応動昆、持続可能な社会を目指して: 一般社団法人 日本応用動物昆虫学会

学会長 矢野 栄二 (2017-18年度)


会長写真

近畿大学元教授、農学博士

1992年より農業環境技術研究所研究員研究所天敵生物研究室長、中央農業総合研究センター生物防除研究室長を経て、2006年より近畿大学農学部教授。
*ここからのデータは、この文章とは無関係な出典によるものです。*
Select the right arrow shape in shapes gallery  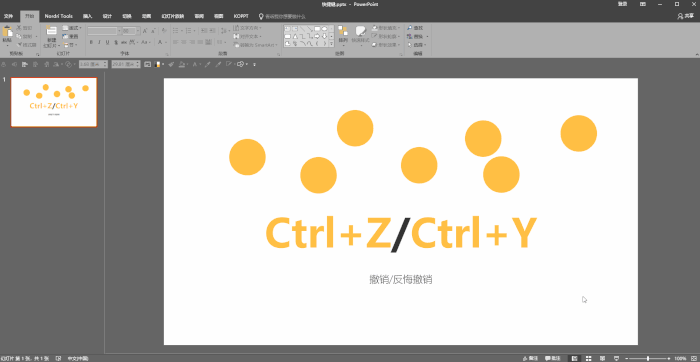click(317, 36)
天敵昆虫による害虫の生物的防除、害虫・天敵の生態学及び行動学を専門とする。

本学会においては、「オンシツツヤコバチの利用技術の開発及び評価に関する研究」にて2002年度学会賞を受賞するとともに、編集委員長(2007~08年)、副会長(2015~16年)を歴任する。関西病虫害研究会 編集委員長・評議員、IOBC/APRS(有害生物生物的防除国際機構アジア太平洋地区)会長、IOBC/GLOBAL(有害生物生物的防除国際機構)副会長、日本農学会評議員。

この度、日本応用動物昆虫学会会長に就任しました。また学会の一般社団法人化にともない、法人の代表理事も務めます。法人の理事、運営会議のメンバーの皆様、代議員の皆様、学会員の皆様のご協力を得て、日本応用動物昆虫学会の運営、改革に尽力する所存ですので、なにとぞよろしくお願い申し上げます。

私は学部4年生の時に本学会に入会し、以来40年あまり本学会を国内での主な研究発表の場としてきました。掲載した学術論文数も本学会が最も多く、非常に思い入れの強い学会です。学会の役員としては、編集委員、評議員を経験し、近畿大学に奉職後は、編集委員長、近畿大学で開催された大会の大会長、副会長などを務めさせていただきました。今回は会長という大役を引き受けることになりましたが、皆様のご協力のもとに、全力で務めさせていただきます。

日本応用動物昆虫学会は、農林害虫、衛生害虫、有用昆虫などを対象とする応用昆虫学分野から昆虫や小動物を対象とする分類学、生理学、生態学、分子生物学などの基礎研究まで幅広い分野を網羅しています。学会名に「応用」があり、日本農学会に属する学会であることからも、農林水産業等の現場での問題に対する貢献を忘れてはならないと思います。これに関しては害虫管理のみならず、生物多様性保全、侵入・導入生物の影響、遺伝子組換え生物の影響などの問題に対する対応も同時に迫られています。学会としては基礎研究と応用研究の連携を推進する立場に立つべきと考えています。また害虫防除の現場に立つ公設試験研究機関などに対して有益な活動を行う必要があります。

学会誌発行は学会活動の最も重要な側面であり、英文誌Applied Entomology and Zoologyの発行をSpringer社に委託してから7年目を迎えました。英文誌のインパクトファクターはある程度改善されましたが、ここ数年停滞しています。今後は英文誌のインパクトファクターをさらに改善するような対策と、現場での技術開発に役立つ和文誌の特集を企画していきたいと思います。また英文誌の配布はオプション化して、印刷費を削減しました。この影響については今後調査し、会員サービスへつなげていきたいと思います。

日本応用動物昆虫学会は2017年2月に一般社団法人として登記を行い、3月末の東京農工大学大会会期中に開催された総会の決議を経て、4月から法人としての活動を開始しました。すでに園芸学会、日本育種学会、日本生態学会など関連の大規模学会が法人化しており、日本農学会も法人化の手続きを進めています。法人化するにはよいタイミングであり、学会としてのコンプライアンスも高まると思われます。今後は法人としての運営を進めていくことになりますが、学会としては初めてのことであり、一般法人法に則り、慎重に事務処理を進めたいと思います。会員の皆様のご支援、ご協力をお願い申し上げます。